This may seem to be simplistic, but? You have to start with some ground rules, how about these for a start.

One of the greatest causes of unhappiness, nay, misery, in the world, is the steady adherence to the superstition that two young people who feel, when in each other's company, the sexual excitement that is so often mistaken for love, must marry. It is folly for which thousands upon thousands are constantly paying a most fearful price. Love! Why, love means self sacrifice. It means wisdom. Many a man for love has remained a bachelor all his life.

Nature has decreed that certain dispositions will antagonize certain other dispositions. Marriage is often so hasty that these faulty dispositions are not discovered until after marriage, when it is too late to retreat, no matter how much it may be desired.

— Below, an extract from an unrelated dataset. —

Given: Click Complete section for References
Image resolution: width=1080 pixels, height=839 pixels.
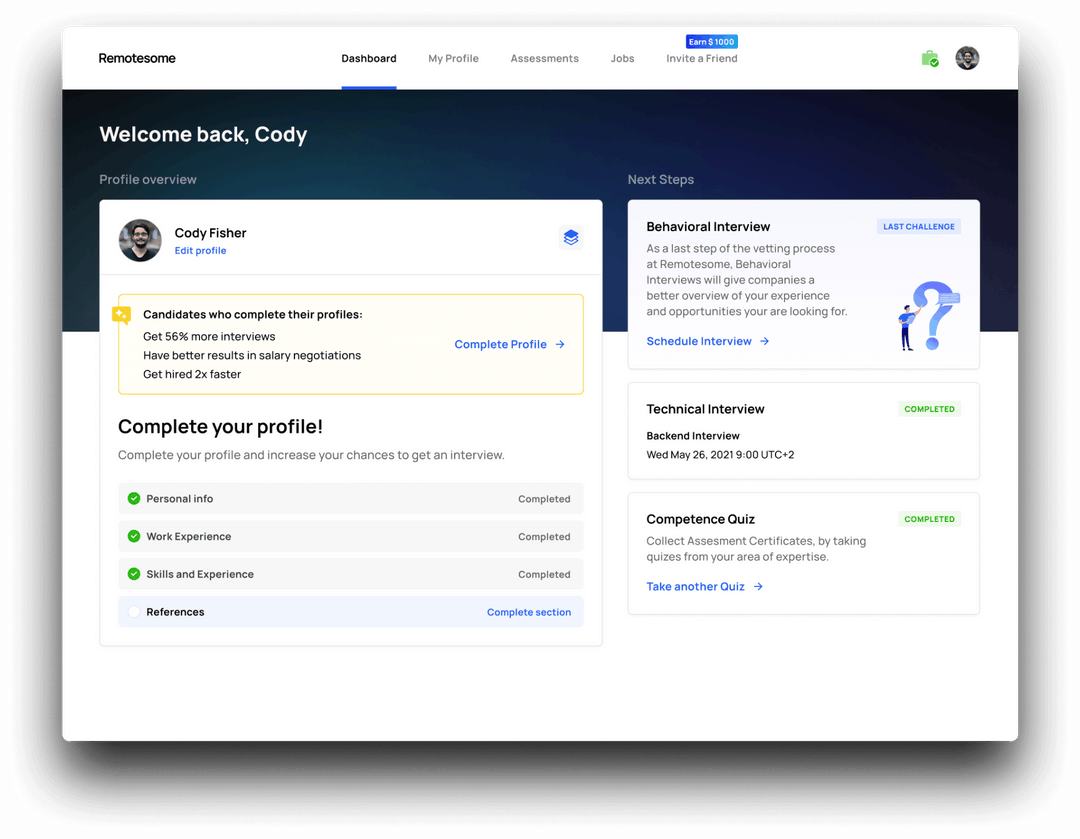Looking at the screenshot, I should point(528,612).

1st. Two people of similar complexion and temperament should never marry. If they do it will prove a failure.

2nd. Two tall, slim people or two short, heavy-set people should not marry.

3rd. A nervous, fidgety person should never marry another nervous person.

4th. A man should never marry a woman who is given to finding fault, or who is peevish and "cranky", or who scolds her little brothers and sisters.

5th. A woman should never marry a man who is naturally inclined to be arrogant and cruel, or who is inordinately selfish.

Don't marry a girl whose chief aim in life is dress; who hangs around dry goods or millinery stores like butterflies around a gorgeous flower.

To dress extravagantly is a blot upon any woman's character. When the activity of the mind is taken up with finery the soul grows pinched and lean, the mind fails to develop, and such a woman cannot make a decent partner for any sensible man.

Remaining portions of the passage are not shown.